Effects of the Invention The present invention provides a method for forming an evaporator by inserting a small piece of fin having a collar into which a refrigerant pipe is inserted, avoiding a bent pipe portion that bends into a meandering shape, and forming an evaporator by forming a meandering shape of the refrigerant pipe. The evaporator is arranged so that the airflow inflow side is at the bottom, a defrosting heater is installed at the bottom of the evaporator, and the refrigerant circuits at the inlet and outlet of the evaporator have on-off valves that are closed during defrosting. During frost, the evaporator does not have the same configuration as a single heat pipe, and the refrigerant in the evaporator heated by the defrosting heater at the bottom of the evaporator efficiently evaporates up and condenses down in the evaporator. Since defrosting can be performed in a short time and the temperature rise of the evaporator can be made uniform, the number of watts of the defrosting heater can be reduced, power can be saved, and a temperature rise in the refrigerator compartment can be prevented during defrosting.

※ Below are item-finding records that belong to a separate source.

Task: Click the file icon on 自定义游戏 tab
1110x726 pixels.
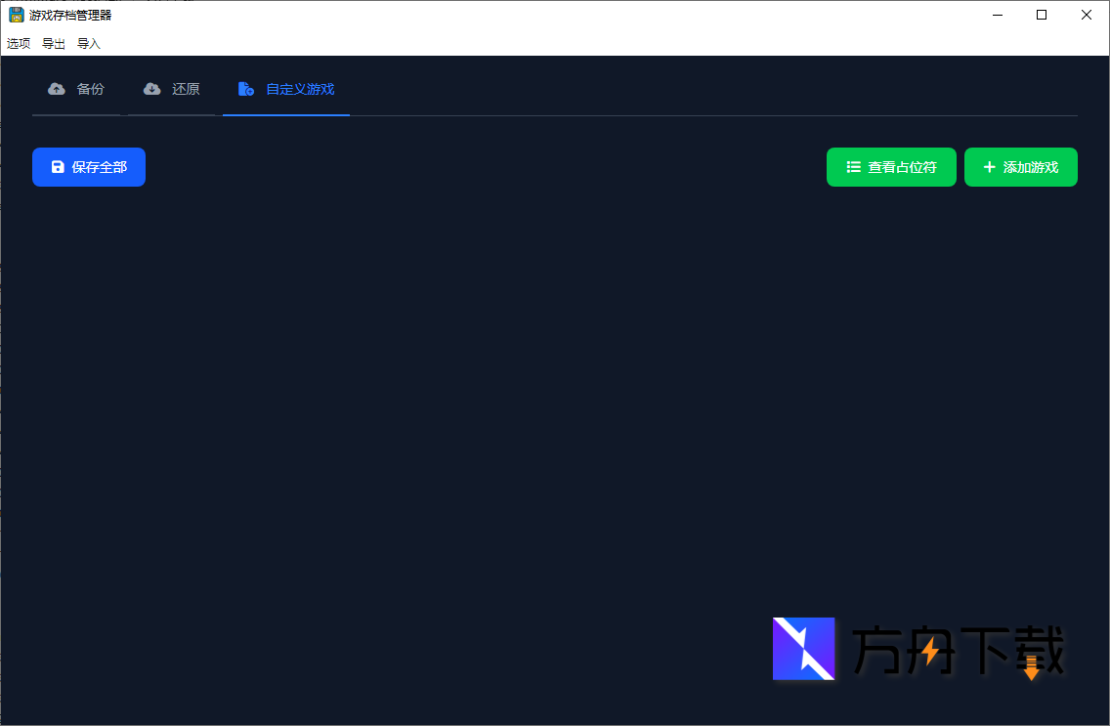Action: 245,88
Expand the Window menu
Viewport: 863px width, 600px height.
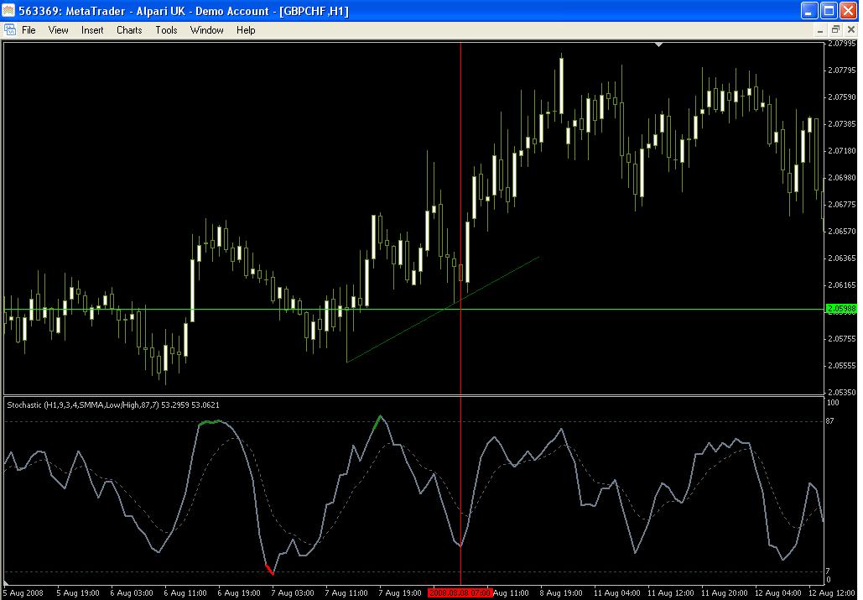click(x=206, y=29)
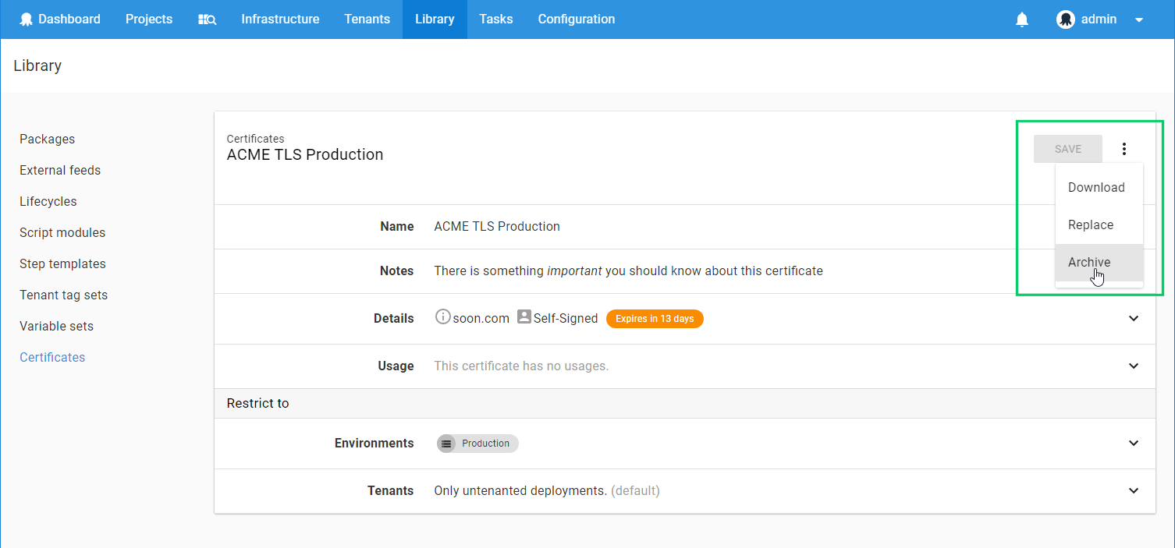Screen dimensions: 1175x548
Task: Click the Production environment chip icon
Action: [446, 444]
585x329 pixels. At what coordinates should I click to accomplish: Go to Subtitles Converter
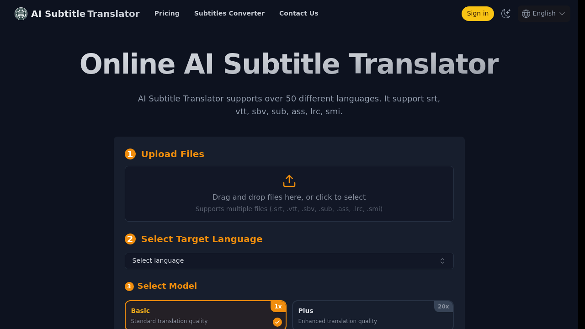[x=229, y=13]
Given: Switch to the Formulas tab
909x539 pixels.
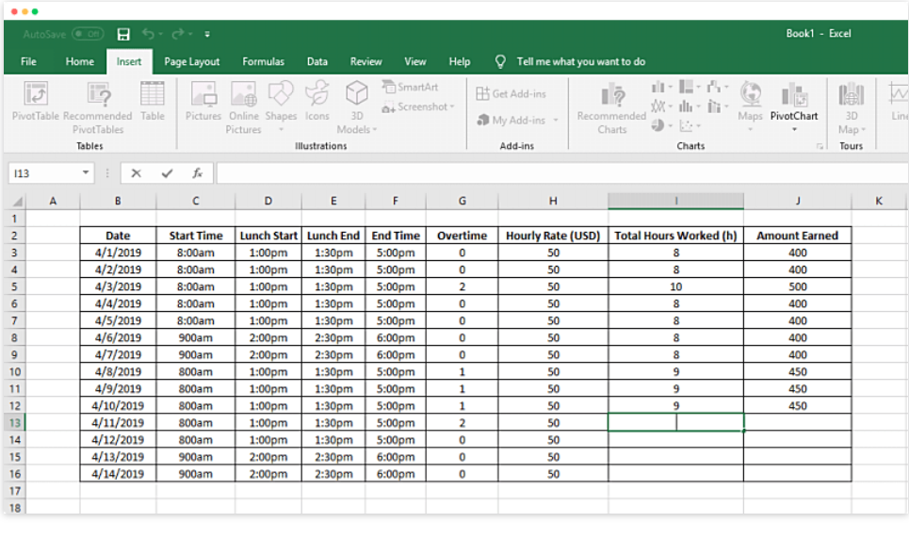Looking at the screenshot, I should pyautogui.click(x=263, y=61).
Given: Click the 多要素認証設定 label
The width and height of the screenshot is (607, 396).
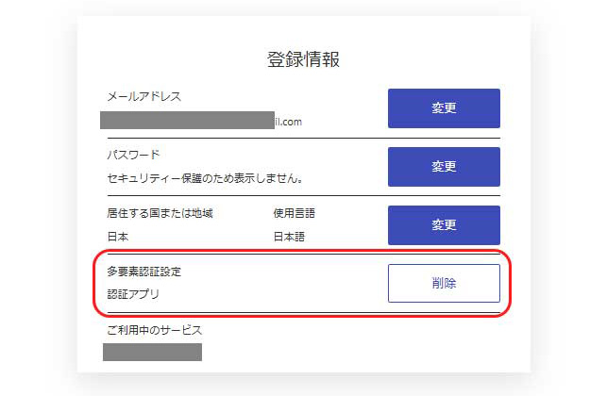Looking at the screenshot, I should pyautogui.click(x=143, y=272).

[Brief explanation of drawings]

Fig. 1 is a front view showing the structure of an evaporator according to an embodiment of the present invention, Fig. 2 is a front view of the small piece fin shown in Fig. 1, and Fig. 3 is a front view of the defrosting heater mounting part of Fig. 1. Main part sectional view, Figure 4a,
6b is a front view and a side view of a conventional evaporator, and FIG. 6 is a front view of a single fin in FIG. 4. 1o... Small piece fin, 11... Collar, 12... Refrigerant pipe, 14... Evaporator,
17...Defrosting heater, 19,19'...
・Opening/closing valve. 10---Noj1 MeF Fin 2nd rl! J ↑ No. 3-Groove 17--Defrosting heater 18-1-Heater Mimata Slope 4 Figure i5vl

Claims (3)

[Claims] (1) An evaporator consisting of a meandering refrigerant pipe and a small piece of fin with a collar that is inserted avoiding the meandering part of the refrigerant pipe, and the evaporator is arranged so that the air flow inflow side is at the bottom. An evaporator for a refrigerator comprising: a defrosting heater placed at the bottom of the evaporator; and an on-off valve that closes during defrosting installed in the refrigerant circuit at the inlet and outlet of the evaporator. (2) The evaporator for a refrigerator according to claim 1, wherein the defrosting heater is a self-temperature control type heater. (3) The evaporator for a refrigerator according to claim 1, wherein the refrigerant tube is an elliptical tube with an inner groove.